それはささやかなお弁当だったけど、泉田が大げさに声をあげるものだから前の席の靖友さんと山岳までこちらを振り返った。


「へぇ、名前チャン。コレ、唐揚げ?オレ大好物なんだよネェ!」
「名前さん、すごいじゃないか。揚げ物なんて、手間もかかるのに」

靖友さんと泉田が喜んでくれるのは嬉しいんだけど、それは唐揚げじゃなくて・・・。

私が言い出せず真っ赤になっていると、靖友さんの隣にいた山岳が可笑しそうに吹き出した。


「あははっ。荒北さん、泉田さん。
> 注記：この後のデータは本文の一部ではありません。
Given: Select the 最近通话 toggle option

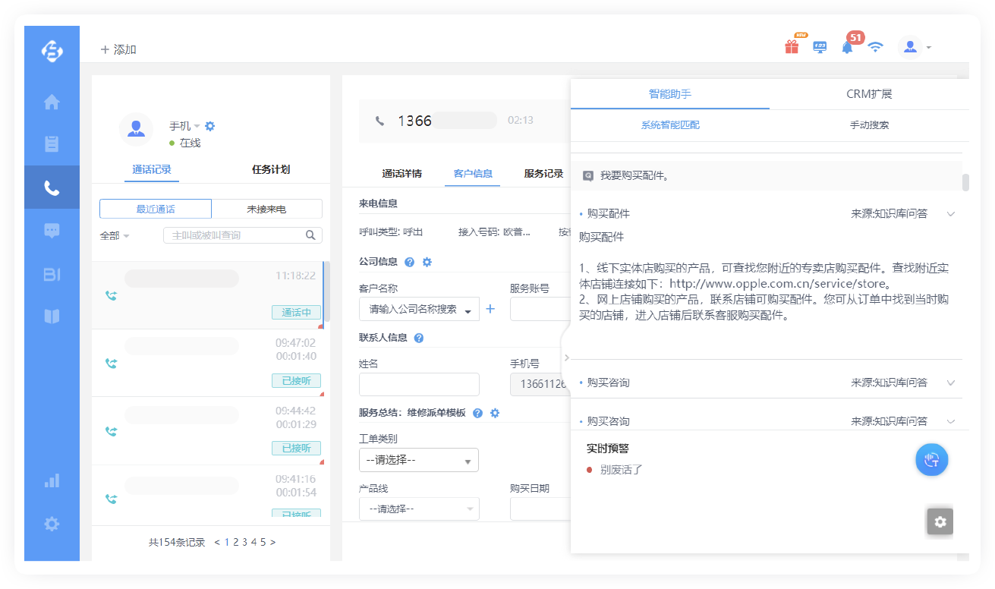Looking at the screenshot, I should pos(156,209).

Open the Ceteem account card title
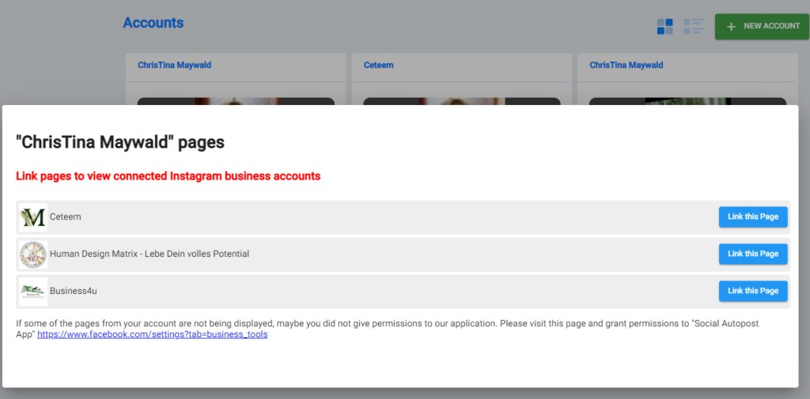coord(378,66)
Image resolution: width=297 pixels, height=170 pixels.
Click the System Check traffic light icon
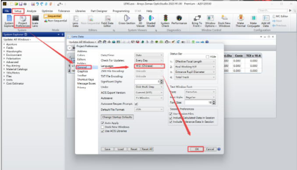165,21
それ、たぶん唐揚げじゃないですよ」
「ちょ、ちょっと山岳・・・っ」
「あぁ?!どー見ても唐揚げだろ、またテメェは不思議チャンな事を・・・」
「名前さん・・・じゃなかった、名前先輩の作った唐揚げみたいなやつは、たぶんハンバーグです」


それを聞いた靖友さんが眉間にシワを寄せながら、私の"ハンバーグ"をひとつ口に放り込んだ。



「・・・マジで、唐揚げじゃ無いじゃナァイ!!」



靖友さんの一言に、泉田はなんとか私をフォローしようとワタワタとしてるし、山岳はさっき以上に大笑いをしている。

私はその時、口ではハンバーグの言い訳をしながら・・・内心、山岳の笑顔に胸をほころばせてた。
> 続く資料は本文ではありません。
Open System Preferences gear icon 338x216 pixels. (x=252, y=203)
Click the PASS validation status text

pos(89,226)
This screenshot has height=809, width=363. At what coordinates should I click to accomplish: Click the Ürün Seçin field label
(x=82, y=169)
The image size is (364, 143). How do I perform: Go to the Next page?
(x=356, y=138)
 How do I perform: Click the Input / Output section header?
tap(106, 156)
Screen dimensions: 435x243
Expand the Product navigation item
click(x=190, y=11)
山岳、前に屋上でお弁当食べた事、覚えてくれてるんだ。
しかもそれを隠そうともしないで、こんなふうに言葉にするなんて・・・


・・・期待、してもいいのかな?

山岳はひょっとしたら、まだ私の事を好きなのかも、って。




−−−もしかしたらこの前、グラウンドにいる山岳と目が合ったのも。

ポニーテールに気付いてくれたのも。

お弁当の事、覚えててくれたのも。

っていうかそもそも、私の事が好きじゃなくなってたのなら、あの日花火大会に誘ったのはおかしいもん。まさか振るためだけにわざわざ選んだ場所とは思えないし。

あの花火大会の日、あなたは「勝つ為の事以外は全部捨てる、全部忘れる」と言った。
でも・・・まだ、忘れてない。
捨ててないんだよ、ね?



『じゃあ、私の事は・・・まだ、好きだってことなの?』

あの日、返って来なかった質問の答えが、私はすこしだけ見つかったような気がして。



・・・なのにどうして、別れようなんて言ったの?
もしもお互いに好きなら・・・、どうして。

勝つために必要だって、あなたは言った。
・・・本当に、そうなのだろうか。
ロードの楽しさも、ライバルと戦うワクワク感も、全て捨てる事が?

・・・けれど私は、あんなに近くにいたのに何ひとつしてあげる事ができなかった。
それだけは、まぎれもない事実なんだ。



私はその時の彼の笑顔を、苦しいくらいに胸をつまらせながらただ、見つめる事しかできなかった。